• TASK INSTRUCTIONS
Convert the rows below into a Markdown table with two columns, No. and Text, putting each line's number in No. and the line itself in Text. Leave out blank lines.

[Stored items]
══════════

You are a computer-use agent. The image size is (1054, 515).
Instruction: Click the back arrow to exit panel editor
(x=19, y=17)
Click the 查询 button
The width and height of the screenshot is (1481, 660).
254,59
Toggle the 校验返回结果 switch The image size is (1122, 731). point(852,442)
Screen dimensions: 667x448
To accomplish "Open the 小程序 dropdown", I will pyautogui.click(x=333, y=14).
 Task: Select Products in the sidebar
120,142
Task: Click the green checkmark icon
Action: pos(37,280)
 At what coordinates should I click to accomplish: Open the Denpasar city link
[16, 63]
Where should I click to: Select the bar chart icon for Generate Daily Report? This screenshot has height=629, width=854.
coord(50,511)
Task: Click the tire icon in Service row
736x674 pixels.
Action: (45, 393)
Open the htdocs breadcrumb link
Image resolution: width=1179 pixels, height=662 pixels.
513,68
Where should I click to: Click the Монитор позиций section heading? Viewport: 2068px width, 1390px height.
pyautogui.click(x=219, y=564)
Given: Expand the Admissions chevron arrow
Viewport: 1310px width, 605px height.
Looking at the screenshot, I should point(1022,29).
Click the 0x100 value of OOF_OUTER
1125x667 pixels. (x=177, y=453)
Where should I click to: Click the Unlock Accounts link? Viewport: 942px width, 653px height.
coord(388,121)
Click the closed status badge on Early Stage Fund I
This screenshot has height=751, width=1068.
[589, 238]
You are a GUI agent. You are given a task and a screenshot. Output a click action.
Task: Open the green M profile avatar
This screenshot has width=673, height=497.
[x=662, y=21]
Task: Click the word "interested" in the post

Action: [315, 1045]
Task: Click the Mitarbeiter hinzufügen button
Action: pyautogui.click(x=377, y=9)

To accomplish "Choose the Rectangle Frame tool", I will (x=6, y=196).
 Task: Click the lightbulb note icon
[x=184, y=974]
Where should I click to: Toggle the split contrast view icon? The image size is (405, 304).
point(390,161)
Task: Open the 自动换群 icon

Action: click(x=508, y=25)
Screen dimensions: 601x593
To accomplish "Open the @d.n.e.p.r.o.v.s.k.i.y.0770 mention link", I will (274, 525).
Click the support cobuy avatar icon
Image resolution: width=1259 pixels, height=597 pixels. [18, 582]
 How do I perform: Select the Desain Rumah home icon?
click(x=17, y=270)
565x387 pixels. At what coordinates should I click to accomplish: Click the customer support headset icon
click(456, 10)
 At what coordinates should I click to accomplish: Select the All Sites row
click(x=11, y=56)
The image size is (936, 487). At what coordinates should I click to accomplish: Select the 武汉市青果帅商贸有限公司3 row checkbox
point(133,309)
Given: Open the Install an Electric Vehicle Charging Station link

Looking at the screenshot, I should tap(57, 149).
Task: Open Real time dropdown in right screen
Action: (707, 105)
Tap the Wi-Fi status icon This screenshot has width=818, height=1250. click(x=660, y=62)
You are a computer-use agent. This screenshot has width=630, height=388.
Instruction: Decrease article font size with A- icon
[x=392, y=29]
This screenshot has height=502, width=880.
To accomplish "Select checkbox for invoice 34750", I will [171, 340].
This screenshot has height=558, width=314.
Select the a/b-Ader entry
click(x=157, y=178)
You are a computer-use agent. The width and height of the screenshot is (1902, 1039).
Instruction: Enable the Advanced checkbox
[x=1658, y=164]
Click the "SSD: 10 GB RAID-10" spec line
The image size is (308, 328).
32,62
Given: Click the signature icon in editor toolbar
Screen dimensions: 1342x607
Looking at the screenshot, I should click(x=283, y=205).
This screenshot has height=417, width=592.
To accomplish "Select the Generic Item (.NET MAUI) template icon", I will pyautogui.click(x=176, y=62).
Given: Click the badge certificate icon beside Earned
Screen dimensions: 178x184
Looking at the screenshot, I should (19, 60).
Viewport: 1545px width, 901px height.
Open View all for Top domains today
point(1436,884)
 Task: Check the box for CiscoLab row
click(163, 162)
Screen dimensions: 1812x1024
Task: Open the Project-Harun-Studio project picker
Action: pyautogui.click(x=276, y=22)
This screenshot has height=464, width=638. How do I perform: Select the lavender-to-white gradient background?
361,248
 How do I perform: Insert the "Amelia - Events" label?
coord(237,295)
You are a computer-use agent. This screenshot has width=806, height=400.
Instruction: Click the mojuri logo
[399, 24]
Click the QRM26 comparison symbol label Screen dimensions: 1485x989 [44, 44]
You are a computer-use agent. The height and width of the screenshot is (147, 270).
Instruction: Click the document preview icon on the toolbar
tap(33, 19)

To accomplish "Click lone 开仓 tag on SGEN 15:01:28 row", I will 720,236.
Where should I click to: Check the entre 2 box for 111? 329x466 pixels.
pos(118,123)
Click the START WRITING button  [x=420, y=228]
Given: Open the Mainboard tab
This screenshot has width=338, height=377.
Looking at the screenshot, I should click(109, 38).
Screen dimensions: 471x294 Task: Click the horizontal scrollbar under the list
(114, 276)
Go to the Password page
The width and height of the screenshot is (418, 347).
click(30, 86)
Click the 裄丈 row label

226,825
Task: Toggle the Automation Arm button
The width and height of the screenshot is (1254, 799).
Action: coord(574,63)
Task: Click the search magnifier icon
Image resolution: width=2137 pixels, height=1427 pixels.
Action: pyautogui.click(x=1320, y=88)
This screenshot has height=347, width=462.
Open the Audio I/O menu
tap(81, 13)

══════════

• REPLY TO THE EXERCISE
| No. | Text |
|---|---|
| 1 | You are a computer-use agent. The image size is (1054, 515). |
| 2 | Instruction: Click the back arrow to exit panel editor |
| 3 | (x=19, y=17) |
| 4 | Click the 查询 button |
| 5 | The width and height of the screenshot is (1481, 660). |
| 6 | 254,59 |
| 7 | Toggle the 校验返回结果 switch The image size is (1122, 731). point(852,442) |
| 8 | Screen dimensions: 667x448 |
| 9 | To accomplish "Open the 小程序 dropdown", I will pyautogui.click(x=333, y=14). |
| 10 |  Task: Select Products in the sidebar |
| 11 | 120,142 |
| 12 | Task: Click the green checkmark icon |
| 13 | Action: pos(37,280) |
| 14 |  At what coordinates should I click to accomplish: Open the Denpasar city link |
| 15 | [16, 63] |
| 16 | Where should I click to: Select the bar chart icon for Generate Daily Report? This screenshot has height=629, width=854. |
| 17 | coord(50,511) |
| 18 | Task: Click the tire icon in Service row |
| 19 | 736x674 pixels. |
| 20 | Action: (45, 393) |
| 21 | Open the htdocs breadcrumb link |
| 22 | Image resolution: width=1179 pixels, height=662 pixels. |
| 23 | 513,68 |
| 24 | Where should I click to: Click the Монитор позиций section heading? Viewport: 2068px width, 1390px height. |
| 25 | pyautogui.click(x=219, y=564) |
| 26 | Given: Expand the Admissions chevron arrow |
| 27 | Viewport: 1310px width, 605px height. |
| 28 | Looking at the screenshot, I should point(1022,29). |
| 29 | Click the 0x100 value of OOF_OUTER |
| 30 | 1125x667 pixels. (x=177, y=453) |
| 31 | Where should I click to: Click the Unlock Accounts link? Viewport: 942px width, 653px height. |
| 32 | coord(388,121) |
| 33 | Click the closed status badge on Early Stage Fund I |
| 34 | This screenshot has height=751, width=1068. |
| 35 | [589, 238] |
| 36 | You are a GUI agent. You are given a task and a screenshot. Output a click action. |
| 37 | Task: Open the green M profile avatar |
| 38 | This screenshot has width=673, height=497. |
| 39 | [x=662, y=21] |
| 40 | Task: Click the word "interested" in the post |
| 41 | Action: [315, 1045] |
| 42 | Task: Click the Mitarbeiter hinzufügen button |
| 43 | Action: pyautogui.click(x=377, y=9) |
| 44 | To accomplish "Choose the Rectangle Frame tool", I will (x=6, y=196). |
| 45 |  Task: Click the lightbulb note icon |
| 46 | [x=184, y=974] |
| 47 | Where should I click to: Toggle the split contrast view icon? The image size is (405, 304). |
| 48 | point(390,161) |
| 49 | Task: Open the 自动换群 icon |
| 50 | Action: click(x=508, y=25) |
| 51 | Screen dimensions: 601x593 |
| 52 | To accomplish "Open the @d.n.e.p.r.o.v.s.k.i.y.0770 mention link", I will (274, 525). |
| 53 | Click the support cobuy avatar icon |
| 54 | Image resolution: width=1259 pixels, height=597 pixels. [18, 582] |
| 55 |  How do I perform: Select the Desain Rumah home icon? |
| 56 | click(x=17, y=270) |
| 57 | 565x387 pixels. At what coordinates should I click to accomplish: Click the customer support headset icon |
| 58 | click(456, 10) |
| 59 |  At what coordinates should I click to accomplish: Select the All Sites row |
| 60 | click(x=11, y=56) |
| 61 | The image size is (936, 487). At what coordinates should I click to accomplish: Select the 武汉市青果帅商贸有限公司3 row checkbox |
| 62 | point(133,309) |
| 63 | Given: Open the Install an Electric Vehicle Charging Station link |
| 64 | Looking at the screenshot, I should tap(57, 149). |
| 65 | Task: Open Real time dropdown in right screen |
| 66 | Action: (707, 105) |
| 67 | Tap the Wi-Fi status icon This screenshot has width=818, height=1250. click(x=660, y=62) |
| 68 | You are a computer-use agent. This screenshot has width=630, height=388. |
| 69 | Instruction: Decrease article font size with A- icon |
| 70 | [x=392, y=29] |
| 71 | This screenshot has height=502, width=880. |
| 72 | To accomplish "Select checkbox for invoice 34750", I will [171, 340]. |
| 73 | This screenshot has height=558, width=314. |
| 74 | Select the a/b-Ader entry |
| 75 | click(x=157, y=178) |
| 76 | You are a computer-use agent. The width and height of the screenshot is (1902, 1039). |
| 77 | Instruction: Enable the Advanced checkbox |
| 78 | [x=1658, y=164] |
| 79 | Click the "SSD: 10 GB RAID-10" spec line |
| 80 | The image size is (308, 328). |
| 81 | 32,62 |
| 82 | Given: Click the signature icon in editor toolbar |
| 83 | Screen dimensions: 1342x607 |
| 84 | Looking at the screenshot, I should click(x=283, y=205). |
| 85 | This screenshot has height=417, width=592. |
| 86 | To accomplish "Select the Generic Item (.NET MAUI) template icon", I will pyautogui.click(x=176, y=62). |
| 87 | Given: Click the badge certificate icon beside Earned |
| 88 | Screen dimensions: 178x184 |
| 89 | Looking at the screenshot, I should (19, 60). |
| 90 | Viewport: 1545px width, 901px height. |
| 91 | Open View all for Top domains today |
| 92 | point(1436,884) |
| 93 |  Task: Check the box for CiscoLab row |
| 94 | click(163, 162) |
| 95 | Screen dimensions: 1812x1024 |
| 96 | Task: Open the Project-Harun-Studio project picker |
| 97 | Action: pyautogui.click(x=276, y=22) |
| 98 | This screenshot has height=464, width=638. How do I perform: Select the lavender-to-white gradient background? |
| 99 | 361,248 |
| 100 |  How do I perform: Insert the "Amelia - Events" label? |
| 101 | coord(237,295) |
| 102 | You are a computer-use agent. This screenshot has width=806, height=400. |
| 103 | Instruction: Click the mojuri logo |
| 104 | [399, 24] |
| 105 | Click the QRM26 comparison symbol label Screen dimensions: 1485x989 [44, 44] |
| 106 | You are a computer-use agent. The height and width of the screenshot is (147, 270). |
| 107 | Instruction: Click the document preview icon on the toolbar |
| 108 | tap(33, 19) |
| 109 | To accomplish "Click lone 开仓 tag on SGEN 15:01:28 row", I will 720,236. |
| 110 | Where should I click to: Check the entre 2 box for 111? 329x466 pixels. |
| 111 | pos(118,123) |
| 112 | Click the START WRITING button  [x=420, y=228] |
| 113 | Given: Open the Mainboard tab |
| 114 | This screenshot has width=338, height=377. |
| 115 | Looking at the screenshot, I should click(109, 38). |
| 116 | Screen dimensions: 471x294 Task: Click the horizontal scrollbar under the list |
| 117 | (114, 276) |
| 118 | Go to the Password page |
| 119 | The width and height of the screenshot is (418, 347). |
| 120 | click(30, 86) |
| 121 | Click the 裄丈 row label |
| 122 | 226,825 |
| 123 | Task: Toggle the Automation Arm button |
| 124 | The width and height of the screenshot is (1254, 799). |
| 125 | Action: coord(574,63) |
| 126 | Task: Click the search magnifier icon |
| 127 | Image resolution: width=2137 pixels, height=1427 pixels. |
| 128 | Action: pyautogui.click(x=1320, y=88) |
| 129 | This screenshot has height=347, width=462. |
| 130 | Open the Audio I/O menu |
| 131 | tap(81, 13) |